[PROVIDED TEXT]:
»»

Suzanne lives in Sydney with her husband, David, and her four children, Alex, Dominic, Xavier and Miranda.

Visit Suzanne at suzanneleal.com or on Twitter @suzanne_leal or on her Facebook page @suzannelealauthor.

Q&A with Suzanne Leal 

Please tell my readers a little bit about yourself and your publishing journey before the questions that would be super. Plus anything else you wish to tell the members. 

I’m a lawyer and a writer and I have four children who range between five and twenty.  I often don’t manage the juggle as well as I’d like.

My first novel, BORDER STREET, was inspired by the wartime experiences of my Czech-Jewish neighbour, Fred Perger.  It’s a story both about a young couple living in Australia and life in Prague during the Nazi occupation.

My second novel, THE TEACHER’S SECRET, was inspired by the small coastal village where I live in Sydney.  Over the years, I have watched with interest and affection the daily intrigues of this community which, bordered as it is by its row of shops, the golf course, the ocean and a jail, is almost a cul-de-sac in itself.

THE TEACHER’S SECRET centres on Terry Pritchard, assistant principal at Brindle primary school, who is accused of inappropriate behaviour towards his students.  In writing the novel, I drew upon my legal experience to consider how issues of trust and suspicion can arise when considering the behaviour of a male teacher working in a small school.

THE TEACHER’S SECRET is also the story of Nina Foreman, who struggles with managing a career as a single parent, and that of Rebecca Chuma, who finds herself in Brindle having fled her homeland.

Although I wanted to consider these serious issues – what happens when a marriage ends when a career ends, when a family is forced to relocate –  I also wanted to keep humour, kindness and lightness in the book.  In the end, the book is about the strength of the community.

THE TEACHER’S SECRET was first published in Australia last year.  I am so excited that it is now being published in the UK, too, and I can’t wait to be in London for the launch.  I’ve loved working with Legend Press and I’m delighted with the jacket cover for the book’s hardcover edition.

Describe yourself using three words?

Curious, hopeful, compelled

What inspired you to write your first novel?

THE TEACHER’S SECRET is my second novel.  My first novel BORDER STREET was inspired by the wartime story of my Czech-Jewish neighbour, Fred Perger.

What time of day do you like to write?

I like to write whenever I can get the time to do it.  First thing in the morning is my preference.

What is your favourite book and why?download

I have different favourite books for different times of my life.   I love THE DARK ROOM by Rachel Seiffert.  I was blown away by the originality of THE LESSER BOHEMIANS by Eimear McBride.  PRIDE AND PREJUDICE continually remind me of the importance of wit and humour and observation in writing.

How did you pick the title of your book?

I didn’t pick the title of THE TEACHER’S SECRET.  My Australian publisher, Jane Palfreyman, came up with it.  The working title for the book was BRINDLE, which is the name of the fictional village where the book is set.

Are the characters in your book based on real people?

The coastal village where I live in Sydney is geographically very similar to the fictional town of Brindle in my book.  The characters in THE TEACHER’S SECRET are, however, fictional.

Having said that, I have known men with the characteristics of Terry Pritchard, who is the assistant principal at Brindle primary school and who hates management speak and just wants to get on with the job of teaching.  In writing about Terry, I drew upon my legal experience to consider how issues of trust and suspicion can arise when considering the behaviour of a male teacher working in a small school.

««

[DATASET ENTRIES]:
»»

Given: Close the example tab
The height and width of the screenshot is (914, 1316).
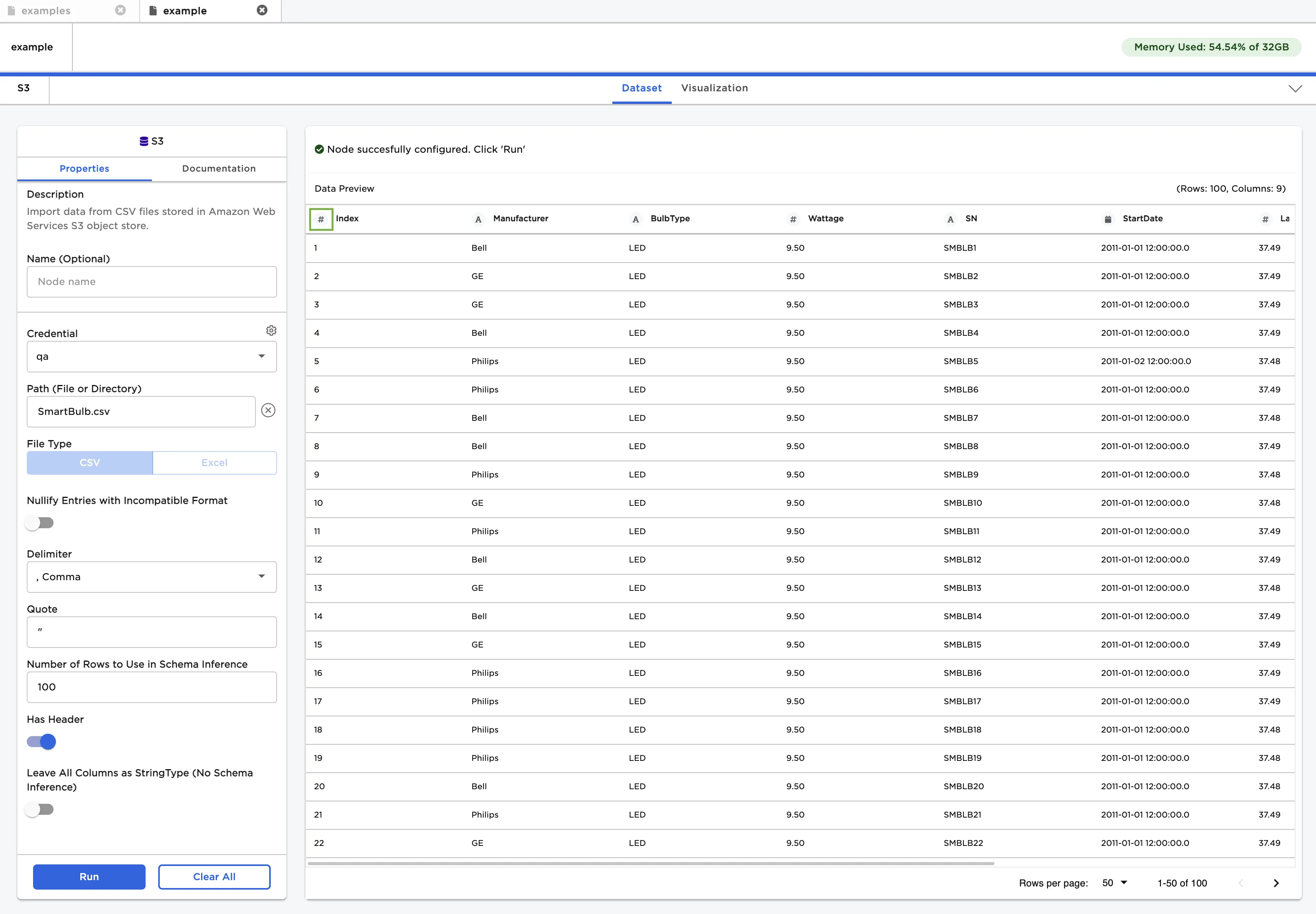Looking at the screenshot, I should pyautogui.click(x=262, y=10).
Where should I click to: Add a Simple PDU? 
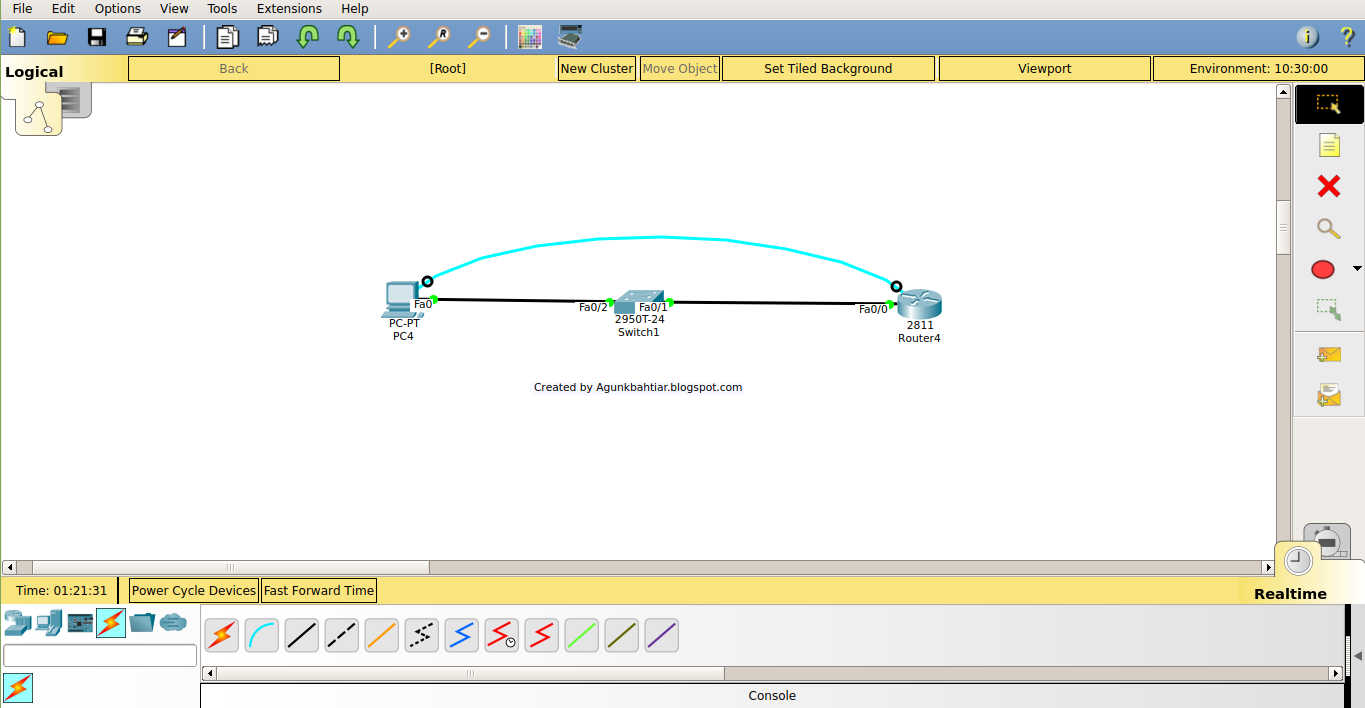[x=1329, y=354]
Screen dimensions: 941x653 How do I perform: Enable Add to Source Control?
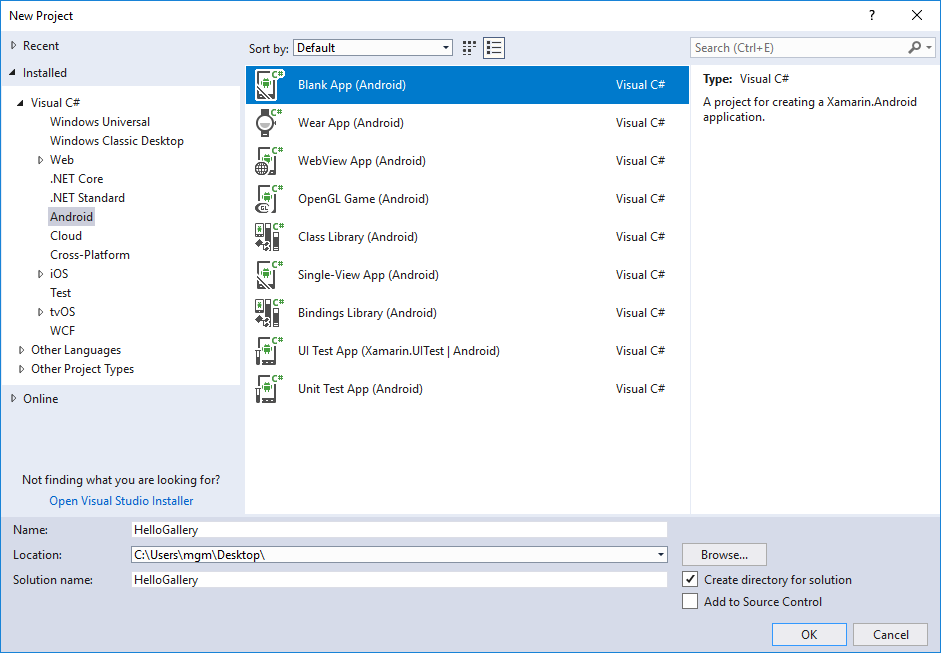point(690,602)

««

[CHALLENGES]:
1. In the Suzanne Leal interview, transcribe the passage from "THE TEACHER’S SECRET centres" up to and including "fled her homeland.".
2. Summarize the Suzanne Leal interview in two sentences.
3. Name all of Suzanne Leal's children as listed in the Suzanne Leal interview.

[TASK RESULTS]:
1.
THE TEACHER’S SECRET centres on Terry Pritchard, assistant principal at Brindle primary school, who is accused of inappropriate behaviour towards his students.  In writing the novel, I drew upon my legal experience to consider how issues of trust and suspicion can arise when considering the behaviour of a male teacher working in a small school.

THE TEACHER’S SECRET is also the story of Nina Foreman, who struggles with managing a career as a single parent, and that of Rebecca Chuma, who finds herself in Brindle having fled her homeland.

2. Suzanne Leal is a lawyer and writer living in Sydney, and her first novel, BORDER STREET, was inspired by the wartime experiences of her Czech-Jewish neighbor, Fred Perger. Her second novel, THE TEACHER'S SECRET, was inspired by the coastal village where she lives and centers on an assistant principal accused of inappropriate behavior, and it is now being published in the UK.

3. Alex, Dominic, Xavier, Miranda